MATERIAL SUPPLIED Start Marker

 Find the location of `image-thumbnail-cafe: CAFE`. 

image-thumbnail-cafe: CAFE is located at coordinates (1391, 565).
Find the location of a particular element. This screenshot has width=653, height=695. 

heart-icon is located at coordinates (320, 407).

MATERIAL SUPPLIED End Marker
MATERIAL SUPPLIED Start Marker

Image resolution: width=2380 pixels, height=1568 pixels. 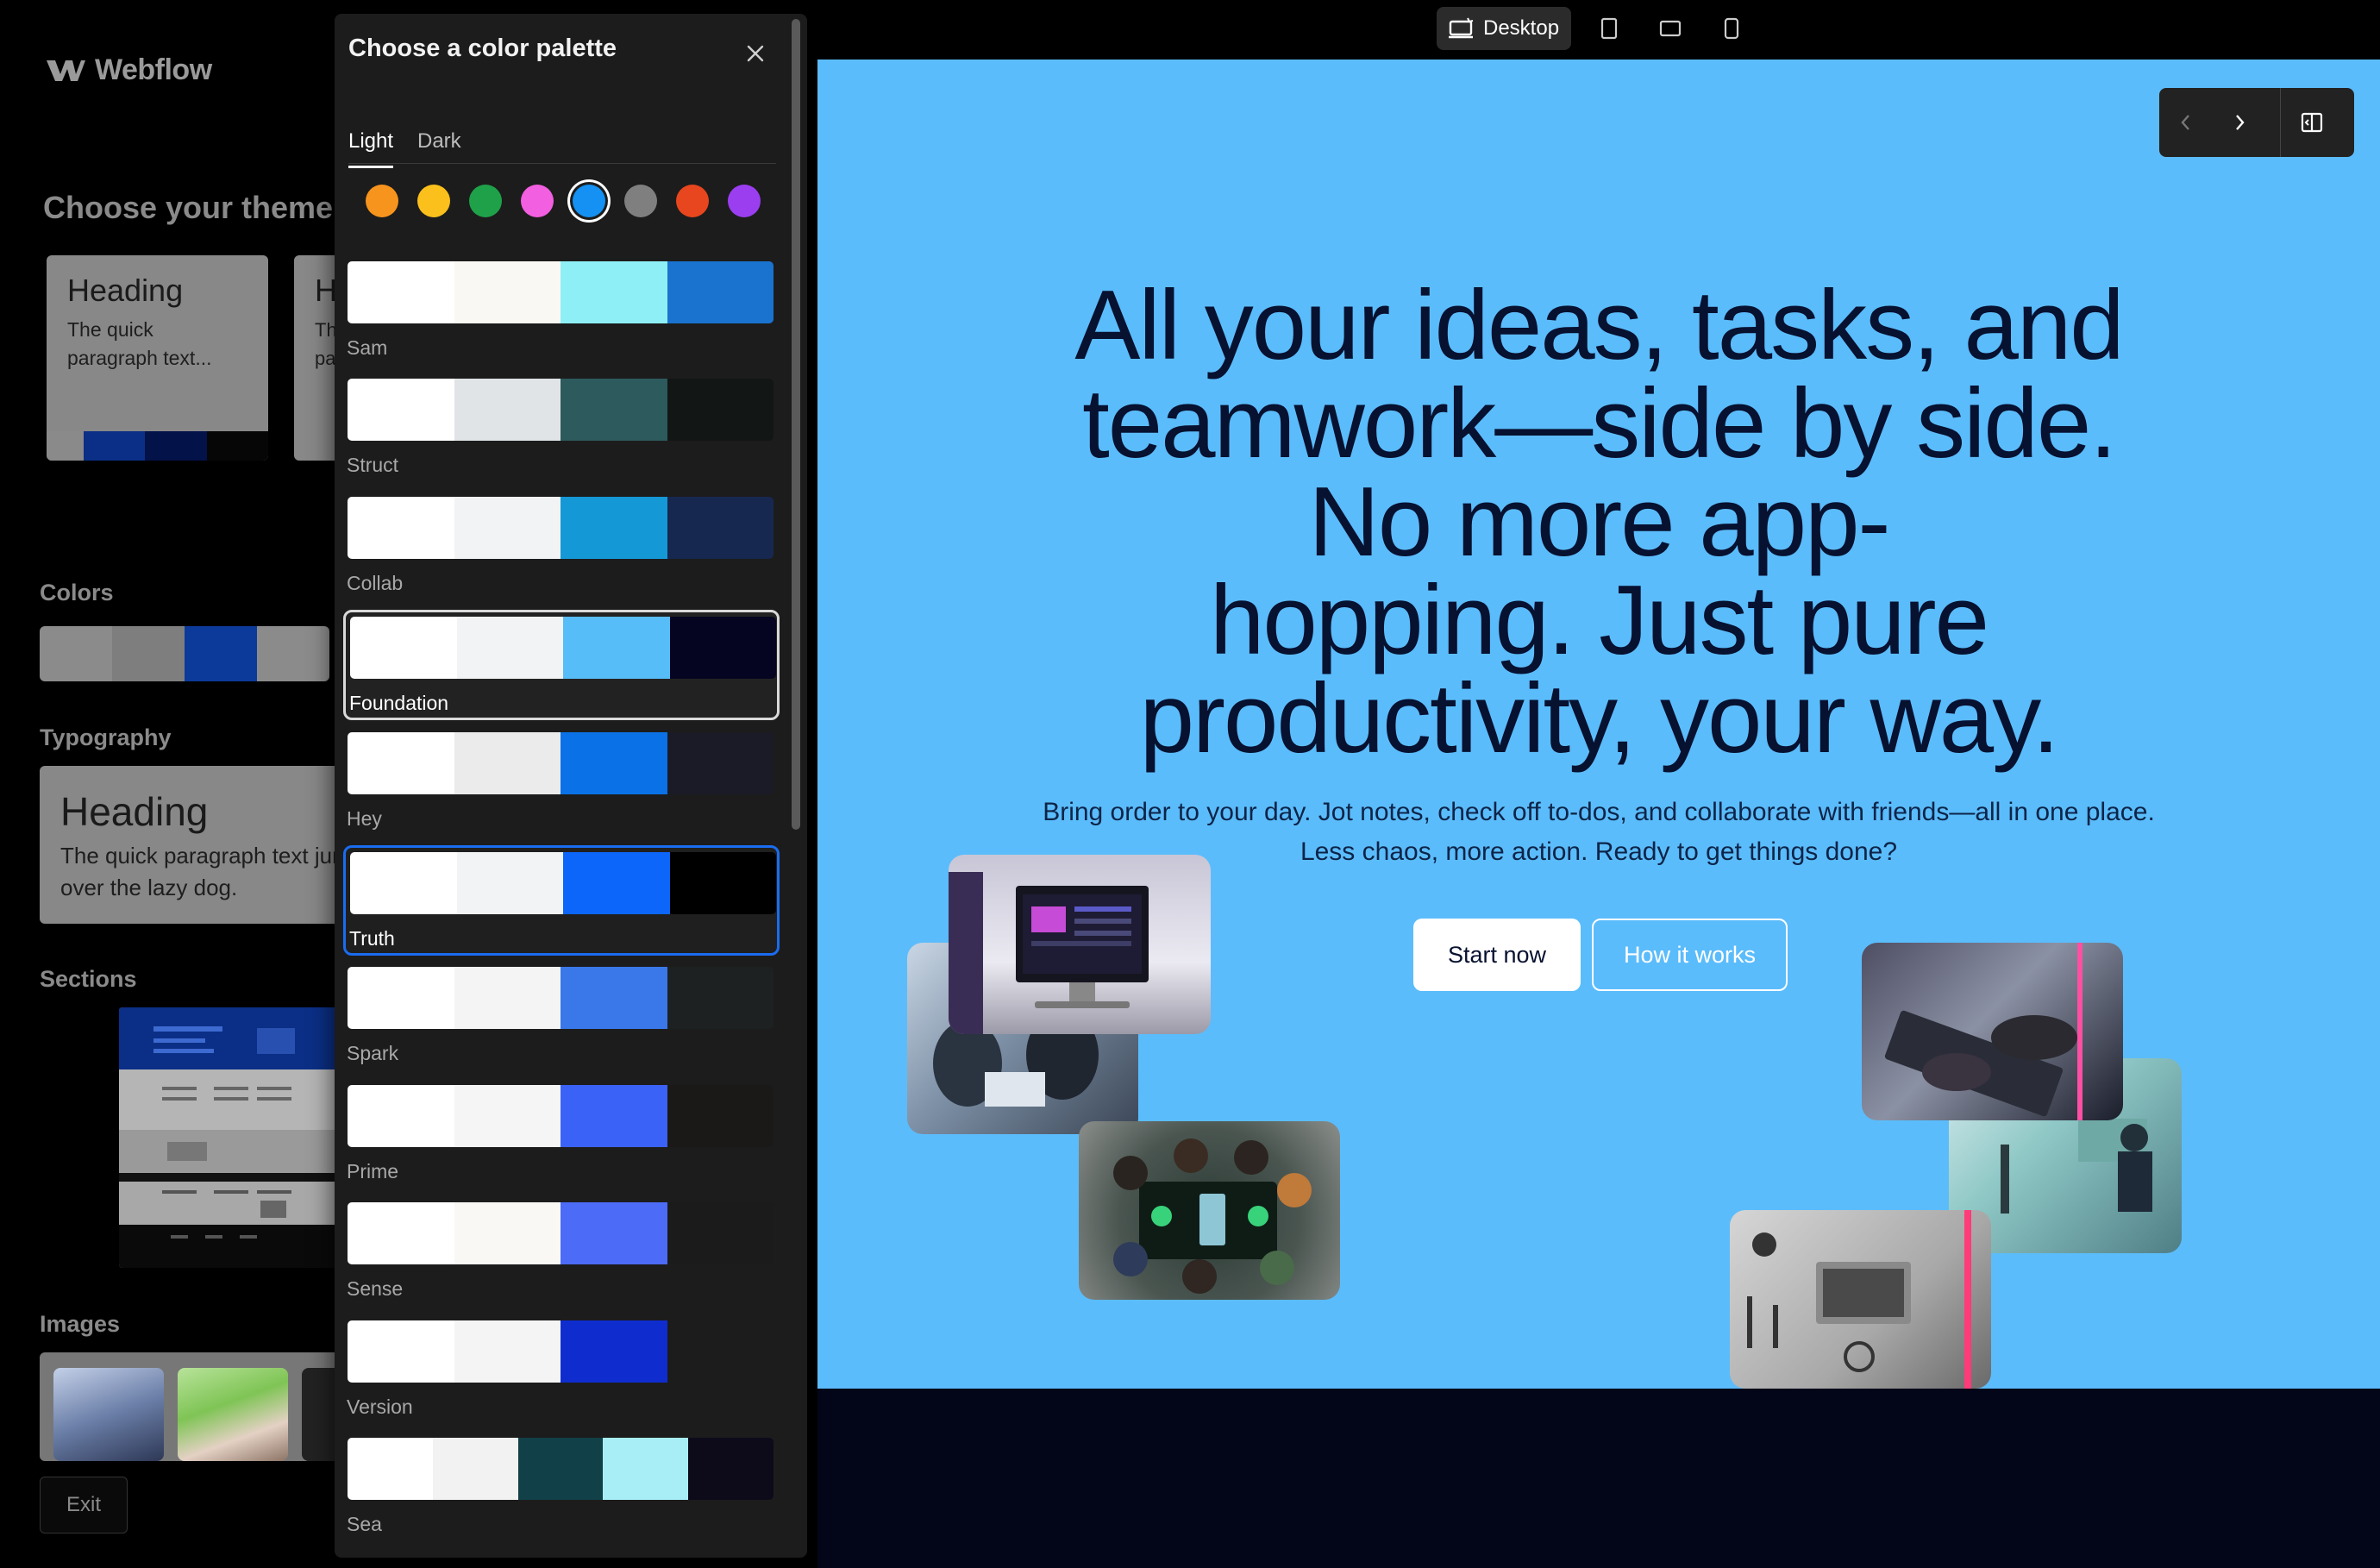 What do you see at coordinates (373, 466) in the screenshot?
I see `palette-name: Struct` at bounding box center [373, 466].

MATERIAL SUPPLIED End Marker

WHAT TO DO
Please turn the data from the line containing "Find the location of a" through the line containing "heart-icon is located" into a numbered list, leaving out blank lines.

WRITTEN RESPONSE
1. Find the location of a particular element. This screenshot has width=653, height=695. 
2. heart-icon is located at coordinates (320, 407).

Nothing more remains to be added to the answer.